因みに残っているチームは二つだけだけど、そこから個々の実力や成績を加味して準々決勝まで残ったチームから十五チームを決めるらしい。
──と、私はティナの感覚共有越しでその現場を見ていた。
どうしてこうなったかと言うと、あれは理事長室に着いてからの出来事。
───
──
─
「チワーッス! 理事長居ますか~?」
「な、なんですか君達は!?」
「あ、お付きの人」
「す、すみません」
理事長室に入るや否や、出迎え……られてはいないけど、秘書とかそう言った役割の女性が居た。
因みに理事長室の内装は流石の名門だけあってとても豪華絢爛なもの。
アンティークな事務机に貴賓室みたいな応接セット。綺麗な絵画が壁に飾られており、他にも高そうな調度品とか、あまり詳しくない私ですら一目でわかるほどの高級家具がこれでもかと揃えられている。

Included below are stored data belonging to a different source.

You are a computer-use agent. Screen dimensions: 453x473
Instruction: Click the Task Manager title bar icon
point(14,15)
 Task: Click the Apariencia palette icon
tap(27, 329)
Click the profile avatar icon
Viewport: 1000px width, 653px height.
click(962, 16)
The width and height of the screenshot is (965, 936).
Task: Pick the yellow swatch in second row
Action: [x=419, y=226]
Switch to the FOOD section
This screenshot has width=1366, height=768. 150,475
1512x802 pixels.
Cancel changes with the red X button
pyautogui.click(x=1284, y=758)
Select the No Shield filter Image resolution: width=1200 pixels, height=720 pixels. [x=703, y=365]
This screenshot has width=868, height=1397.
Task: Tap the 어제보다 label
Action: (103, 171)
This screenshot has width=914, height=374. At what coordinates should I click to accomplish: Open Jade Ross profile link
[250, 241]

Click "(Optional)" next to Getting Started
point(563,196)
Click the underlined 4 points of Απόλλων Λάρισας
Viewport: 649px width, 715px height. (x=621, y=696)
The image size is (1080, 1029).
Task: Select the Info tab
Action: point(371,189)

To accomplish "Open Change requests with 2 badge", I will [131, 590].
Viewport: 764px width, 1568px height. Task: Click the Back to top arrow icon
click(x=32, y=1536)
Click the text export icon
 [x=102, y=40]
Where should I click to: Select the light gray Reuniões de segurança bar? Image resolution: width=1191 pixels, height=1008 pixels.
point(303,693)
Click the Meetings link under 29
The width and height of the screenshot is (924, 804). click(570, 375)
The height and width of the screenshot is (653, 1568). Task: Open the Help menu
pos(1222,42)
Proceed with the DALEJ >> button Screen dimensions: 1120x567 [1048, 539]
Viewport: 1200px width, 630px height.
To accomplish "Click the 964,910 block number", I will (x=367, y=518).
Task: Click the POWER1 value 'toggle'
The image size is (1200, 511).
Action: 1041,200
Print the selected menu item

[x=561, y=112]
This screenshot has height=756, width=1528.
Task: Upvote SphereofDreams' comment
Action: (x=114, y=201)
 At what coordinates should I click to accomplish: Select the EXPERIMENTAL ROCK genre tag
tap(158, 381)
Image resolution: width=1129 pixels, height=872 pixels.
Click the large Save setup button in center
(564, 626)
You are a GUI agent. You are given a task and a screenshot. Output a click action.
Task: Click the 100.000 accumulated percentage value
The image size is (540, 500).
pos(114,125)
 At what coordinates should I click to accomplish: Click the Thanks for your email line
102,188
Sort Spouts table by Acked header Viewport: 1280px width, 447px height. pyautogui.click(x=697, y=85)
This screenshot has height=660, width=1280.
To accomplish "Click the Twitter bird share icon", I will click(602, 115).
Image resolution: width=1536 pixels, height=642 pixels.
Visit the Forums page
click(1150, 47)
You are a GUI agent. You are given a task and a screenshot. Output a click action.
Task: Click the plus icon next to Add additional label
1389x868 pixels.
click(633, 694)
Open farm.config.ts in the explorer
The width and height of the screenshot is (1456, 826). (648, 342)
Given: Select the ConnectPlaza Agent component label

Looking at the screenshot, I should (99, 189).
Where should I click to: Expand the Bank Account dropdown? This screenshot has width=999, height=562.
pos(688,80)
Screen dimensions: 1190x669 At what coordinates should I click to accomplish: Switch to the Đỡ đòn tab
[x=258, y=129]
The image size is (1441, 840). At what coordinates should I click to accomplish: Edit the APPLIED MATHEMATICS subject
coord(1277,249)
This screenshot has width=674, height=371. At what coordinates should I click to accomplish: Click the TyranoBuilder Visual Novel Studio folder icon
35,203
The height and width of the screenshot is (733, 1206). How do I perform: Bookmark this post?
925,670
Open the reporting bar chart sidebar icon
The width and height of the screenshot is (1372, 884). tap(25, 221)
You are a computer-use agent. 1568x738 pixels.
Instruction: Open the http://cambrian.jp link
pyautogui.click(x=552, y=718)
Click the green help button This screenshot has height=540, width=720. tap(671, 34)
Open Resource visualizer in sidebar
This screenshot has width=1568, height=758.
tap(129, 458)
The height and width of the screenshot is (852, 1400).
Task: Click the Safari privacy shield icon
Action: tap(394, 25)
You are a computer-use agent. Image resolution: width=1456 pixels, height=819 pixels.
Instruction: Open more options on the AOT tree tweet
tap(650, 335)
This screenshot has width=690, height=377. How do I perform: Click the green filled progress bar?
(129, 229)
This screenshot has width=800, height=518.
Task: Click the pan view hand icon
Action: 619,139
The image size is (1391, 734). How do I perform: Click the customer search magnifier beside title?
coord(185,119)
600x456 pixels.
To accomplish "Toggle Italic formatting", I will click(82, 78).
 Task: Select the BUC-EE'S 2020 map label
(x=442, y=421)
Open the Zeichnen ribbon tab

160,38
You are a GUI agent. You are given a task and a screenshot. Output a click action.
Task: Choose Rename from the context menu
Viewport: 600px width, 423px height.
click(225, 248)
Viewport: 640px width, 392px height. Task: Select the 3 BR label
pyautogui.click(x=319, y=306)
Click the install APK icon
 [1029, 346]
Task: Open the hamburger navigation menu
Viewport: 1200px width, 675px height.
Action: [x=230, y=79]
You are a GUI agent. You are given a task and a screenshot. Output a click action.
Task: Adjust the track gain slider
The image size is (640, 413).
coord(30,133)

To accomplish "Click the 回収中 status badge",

机の向こう側にある大きな窓からは校庭の様子がよく見えており、学院内を一望出来る仕様だった。
そこへやって来た私達を前に、お付きの人は口を尖らせて話す。
「理事長に用があるみたいだけど、理事長はこれから行く場所があるの。悪いけどまた後日、しかとアポを取ってから来てくれたまえ」
「すんません。けど用事っても大した事じゃなくて、この子の人形を会場に連れてって欲しいんス」
「え!?」
「この子の人形を……? よく見たら片方はオッドアイね……」
ボルカちゃんの提案。それはティナを会場に連れて行く事。
そう言うことなんだ。私だけが行くってのはティナのみを観戦させて感覚共有で……って、結局よく分からない方法だよ!? ボルカちゃんが見たいって言ってるのに!
付添人さんは呆れたように物申す。
「はあ……そんな玩具を何故理事長が持って行かなきゃならないのよ……」
「おもちゃ……」
おもちゃ。そうだよね。傍から見たらおもちゃ。そう言う設定にしてあるんだから仕方無い。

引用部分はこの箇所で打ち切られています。